> [EXERCISE DESCRIPTION] List every heading in the rule filing excerpt below, in the order in which the headings appear.

II. Self-Regulatory Organization's Statement of the Purpose of, and 
Statutory Basis for, the Proposed Rule Change

    In its filing with the Commission, the Exchange included statements 
concerning the purpose of and basis for the proposed rule change and 
discussed any comments it received on the proposed rule change. The 
text of these statements may be examined at the places specified in 
Item IV below. The Exchange has prepared summaries, set forth in 
sections A, B, and C below, of the most significant aspects of such 
statements.

A. Self-Regulatory Organization's Statement of the Purpose of, and 
Statutory Basis for, the Proposed Rule Change

1. Purpose
    The Exchange proposes to amend Exchange Rule 404, Series of Option 
Contracts Open for Trading. Specifically, the Exchange proposes to 
amend Interpretations and Polices .11 of Rule 404 to account for 
conflicts between different provisions within the Short Term Option 
Series Rules.

> [DATA SECTION]
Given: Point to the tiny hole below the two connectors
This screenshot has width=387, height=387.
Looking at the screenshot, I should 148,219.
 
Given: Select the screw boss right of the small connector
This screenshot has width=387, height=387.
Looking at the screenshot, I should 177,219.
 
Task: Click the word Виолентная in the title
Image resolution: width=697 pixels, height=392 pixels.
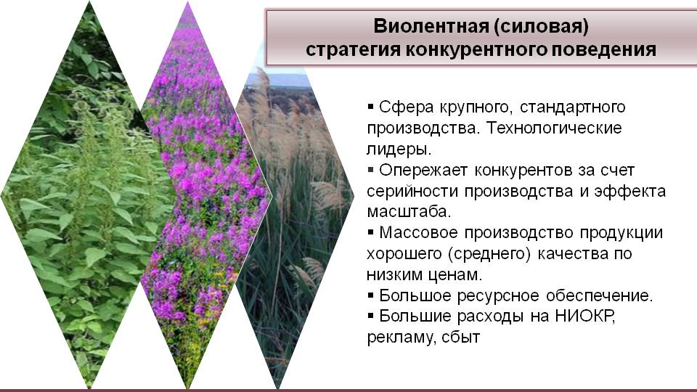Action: point(431,26)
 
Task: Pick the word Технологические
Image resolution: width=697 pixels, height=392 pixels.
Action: point(554,128)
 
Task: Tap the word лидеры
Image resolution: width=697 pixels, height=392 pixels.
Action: point(399,150)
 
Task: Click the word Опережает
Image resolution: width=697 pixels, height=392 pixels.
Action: point(423,171)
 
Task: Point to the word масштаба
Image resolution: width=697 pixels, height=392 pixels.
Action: point(409,211)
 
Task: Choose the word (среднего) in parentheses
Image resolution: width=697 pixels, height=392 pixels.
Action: point(489,254)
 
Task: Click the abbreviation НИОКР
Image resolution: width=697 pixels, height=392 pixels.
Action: point(585,316)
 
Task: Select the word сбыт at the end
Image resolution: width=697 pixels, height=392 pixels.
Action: point(461,338)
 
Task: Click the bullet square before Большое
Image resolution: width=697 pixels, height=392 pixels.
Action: point(371,295)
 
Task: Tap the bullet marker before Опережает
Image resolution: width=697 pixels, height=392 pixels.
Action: point(371,169)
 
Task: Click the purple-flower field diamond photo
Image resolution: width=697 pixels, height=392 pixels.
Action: point(205,195)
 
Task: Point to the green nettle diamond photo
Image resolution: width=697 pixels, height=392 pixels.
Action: point(89,195)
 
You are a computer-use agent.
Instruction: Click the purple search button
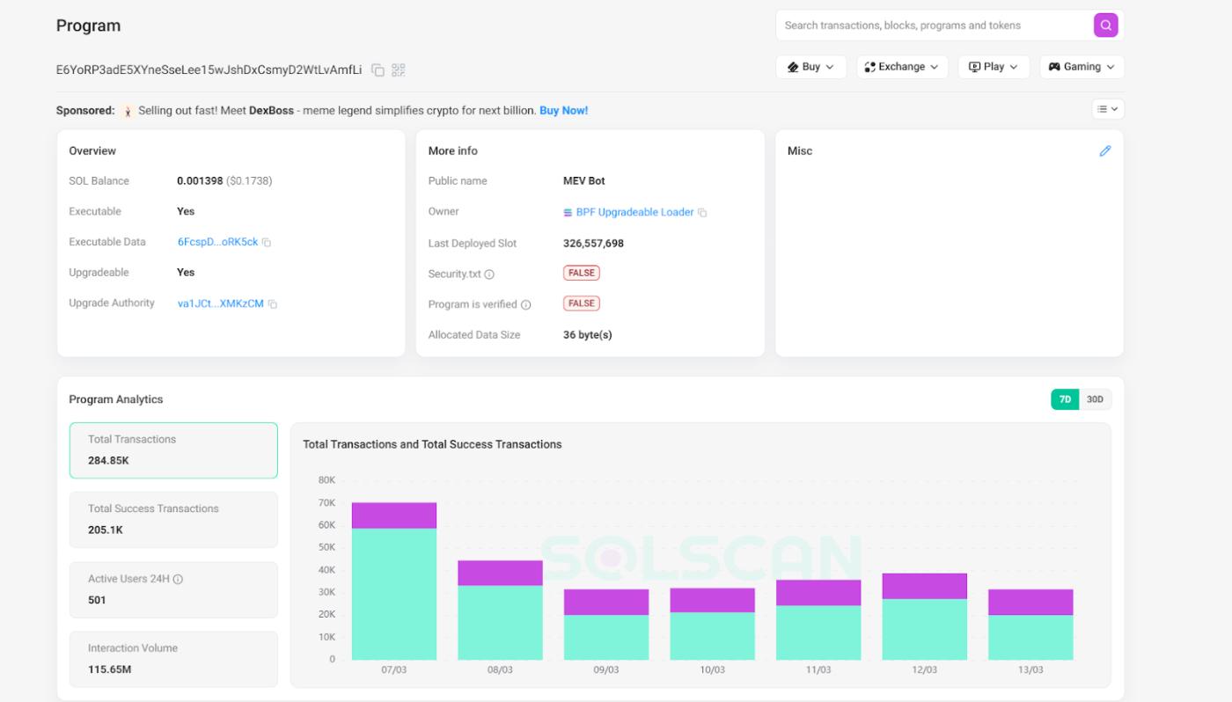1105,26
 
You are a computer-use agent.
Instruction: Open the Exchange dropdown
902,67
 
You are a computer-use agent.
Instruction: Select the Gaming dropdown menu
1082,67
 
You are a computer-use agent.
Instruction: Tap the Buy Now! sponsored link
563,111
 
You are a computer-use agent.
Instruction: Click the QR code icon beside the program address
398,69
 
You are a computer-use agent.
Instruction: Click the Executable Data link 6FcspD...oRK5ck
217,242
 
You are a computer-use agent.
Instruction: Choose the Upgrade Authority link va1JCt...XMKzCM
220,303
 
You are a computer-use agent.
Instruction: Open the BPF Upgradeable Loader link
634,212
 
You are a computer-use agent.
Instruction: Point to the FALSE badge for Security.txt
581,274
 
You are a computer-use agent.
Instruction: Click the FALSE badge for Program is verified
581,303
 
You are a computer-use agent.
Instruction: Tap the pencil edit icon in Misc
1104,151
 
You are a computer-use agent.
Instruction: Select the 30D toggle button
1095,399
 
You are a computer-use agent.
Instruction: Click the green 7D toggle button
1065,399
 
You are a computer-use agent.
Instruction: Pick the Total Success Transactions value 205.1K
106,530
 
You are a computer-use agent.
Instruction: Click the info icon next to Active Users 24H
178,580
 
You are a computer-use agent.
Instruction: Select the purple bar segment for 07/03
394,516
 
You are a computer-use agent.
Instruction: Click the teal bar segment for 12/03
924,629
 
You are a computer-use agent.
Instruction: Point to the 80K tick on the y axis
326,480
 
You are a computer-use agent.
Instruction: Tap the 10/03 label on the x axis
712,670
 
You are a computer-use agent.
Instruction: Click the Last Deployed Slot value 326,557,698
593,244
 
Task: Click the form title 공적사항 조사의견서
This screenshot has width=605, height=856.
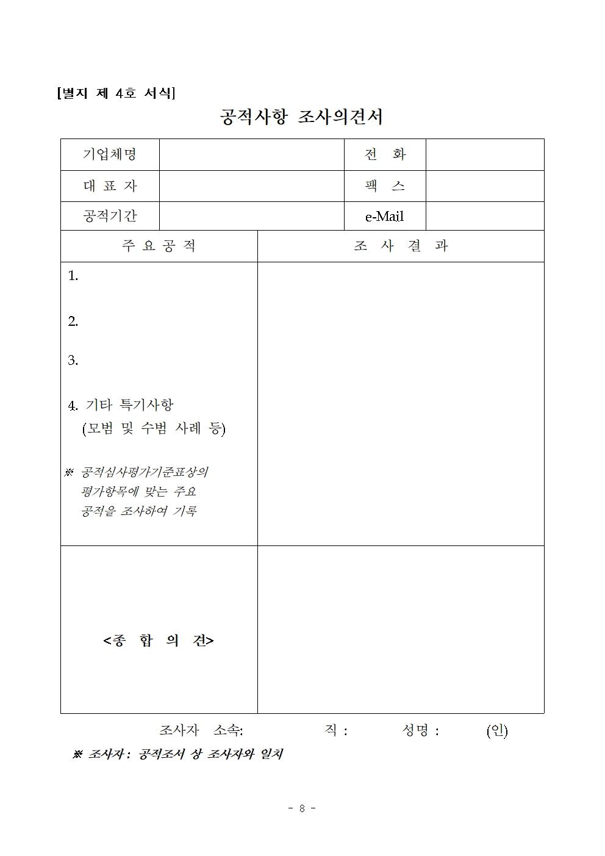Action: click(301, 117)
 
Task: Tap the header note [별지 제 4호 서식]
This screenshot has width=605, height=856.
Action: click(116, 93)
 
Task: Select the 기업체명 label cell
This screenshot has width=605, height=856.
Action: click(110, 154)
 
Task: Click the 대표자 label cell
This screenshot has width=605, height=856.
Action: click(110, 186)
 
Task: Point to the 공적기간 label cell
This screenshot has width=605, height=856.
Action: click(110, 216)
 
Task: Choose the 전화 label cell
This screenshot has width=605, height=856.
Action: click(385, 154)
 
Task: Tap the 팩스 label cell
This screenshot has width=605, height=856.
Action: click(385, 186)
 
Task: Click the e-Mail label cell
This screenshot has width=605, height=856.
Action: click(385, 217)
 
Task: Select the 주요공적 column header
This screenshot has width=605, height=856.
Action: click(159, 246)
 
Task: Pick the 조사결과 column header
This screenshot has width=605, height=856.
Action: click(401, 246)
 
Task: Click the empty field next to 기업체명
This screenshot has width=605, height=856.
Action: click(251, 154)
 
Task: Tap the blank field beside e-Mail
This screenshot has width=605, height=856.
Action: click(484, 217)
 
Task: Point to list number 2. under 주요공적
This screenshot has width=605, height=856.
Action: click(73, 322)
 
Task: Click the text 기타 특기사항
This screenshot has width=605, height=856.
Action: click(129, 405)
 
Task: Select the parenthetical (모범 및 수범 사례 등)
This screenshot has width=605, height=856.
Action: click(154, 428)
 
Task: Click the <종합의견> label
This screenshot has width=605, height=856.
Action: click(159, 641)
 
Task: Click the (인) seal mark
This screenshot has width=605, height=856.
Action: click(496, 730)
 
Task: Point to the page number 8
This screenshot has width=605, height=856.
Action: click(302, 808)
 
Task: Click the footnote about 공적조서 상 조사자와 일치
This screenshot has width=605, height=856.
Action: click(177, 755)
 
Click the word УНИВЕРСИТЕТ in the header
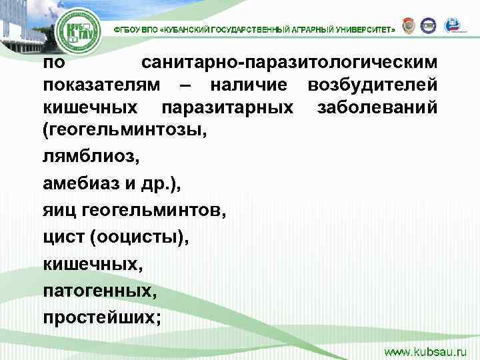[x=365, y=30]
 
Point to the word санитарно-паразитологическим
[x=289, y=64]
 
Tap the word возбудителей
[x=372, y=85]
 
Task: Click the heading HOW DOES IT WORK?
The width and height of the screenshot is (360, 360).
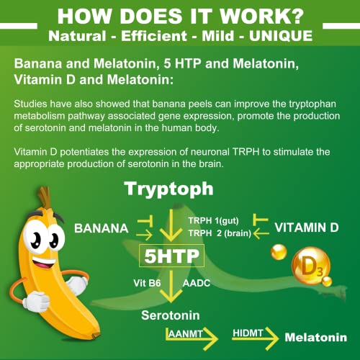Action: (x=180, y=16)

> [TASK RESPONSE]
- II. Self-Regulatory Organization's Statement of the Purpose of, and Statutory Basis for, the Proposed Rule Change
- A. Self-Regulatory Organization's Statement of the Purpose of, and Statutory Basis for, the Proposed Rule Change
- 1. Purpose